> **What the task asks**
Repeat only what runs from the line with "The width and height of the screenshot is (631, 355)." through the last line of the data below, both included, keeping every word as it is and leaving out the pictures.

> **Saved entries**

──────

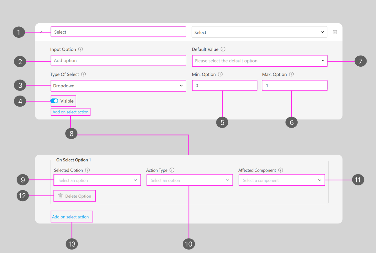Click info icon next to Selected Option
The image size is (376, 253).
[x=87, y=170]
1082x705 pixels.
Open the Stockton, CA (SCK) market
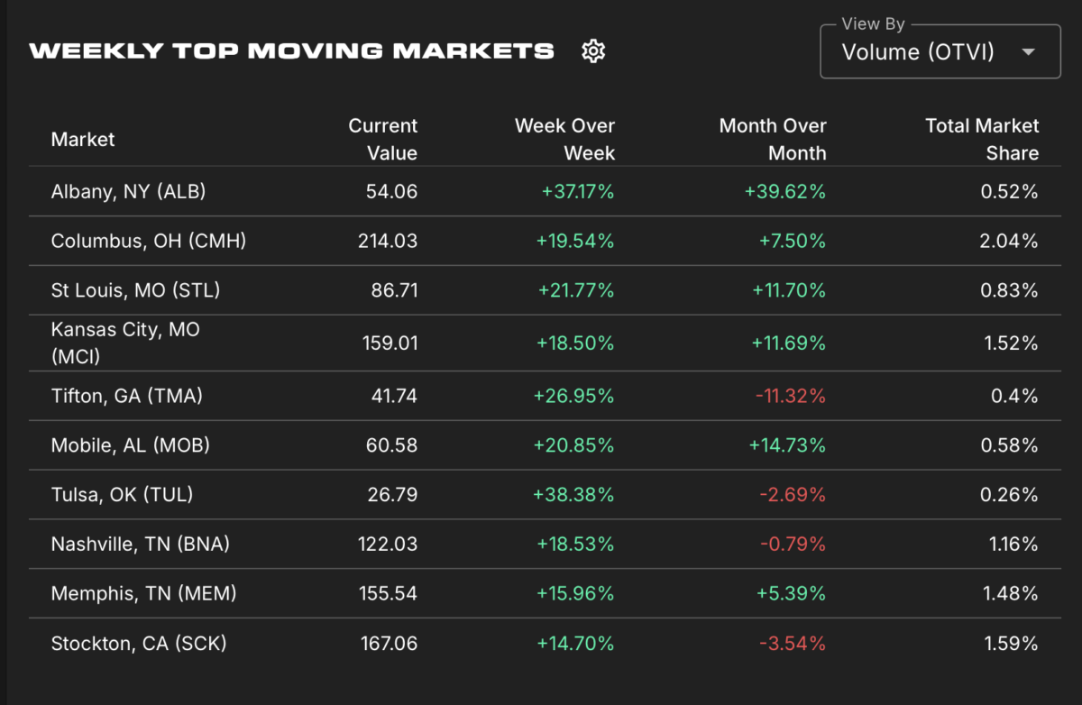coord(139,643)
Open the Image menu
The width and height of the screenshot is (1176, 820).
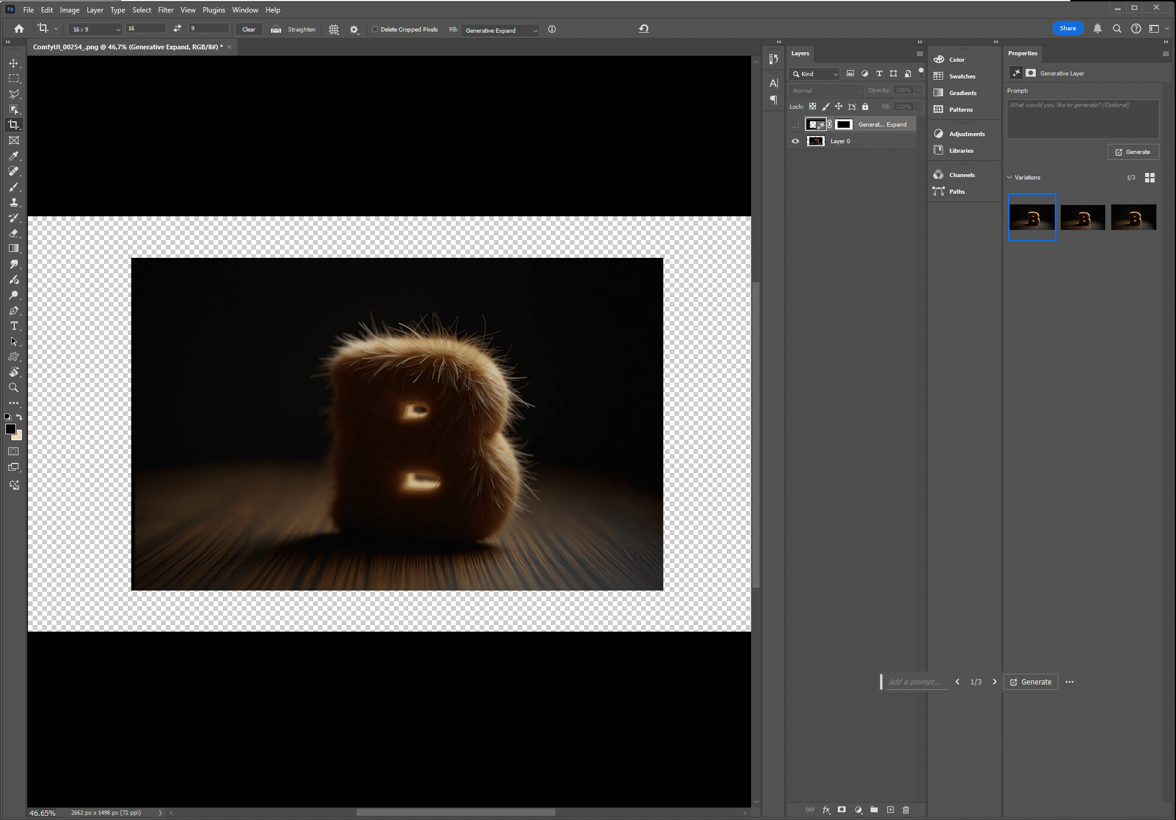70,10
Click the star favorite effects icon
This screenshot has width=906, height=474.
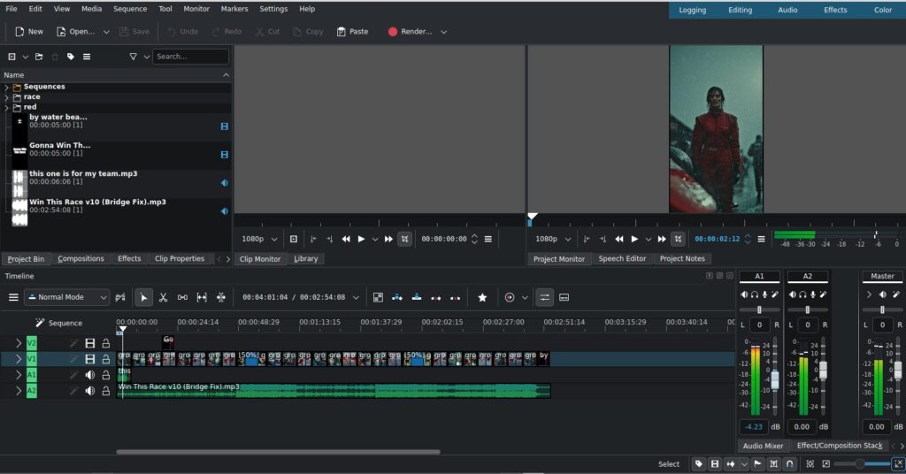(482, 297)
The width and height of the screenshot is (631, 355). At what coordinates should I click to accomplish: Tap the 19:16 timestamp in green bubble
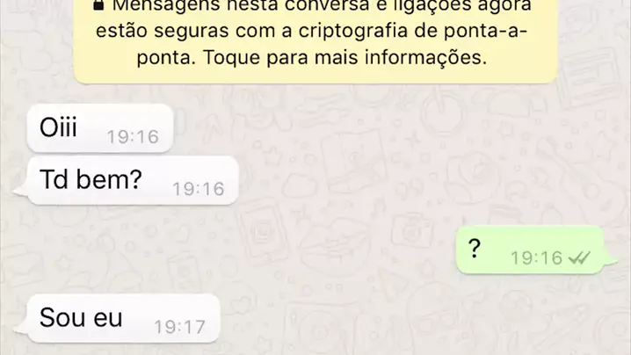pos(536,258)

──────

> **Written solution**
The width and height of the screenshot is (631, 355). At what coordinates should I click to accomplish: Tap the 19:16 timestamp in green bubble
pos(536,258)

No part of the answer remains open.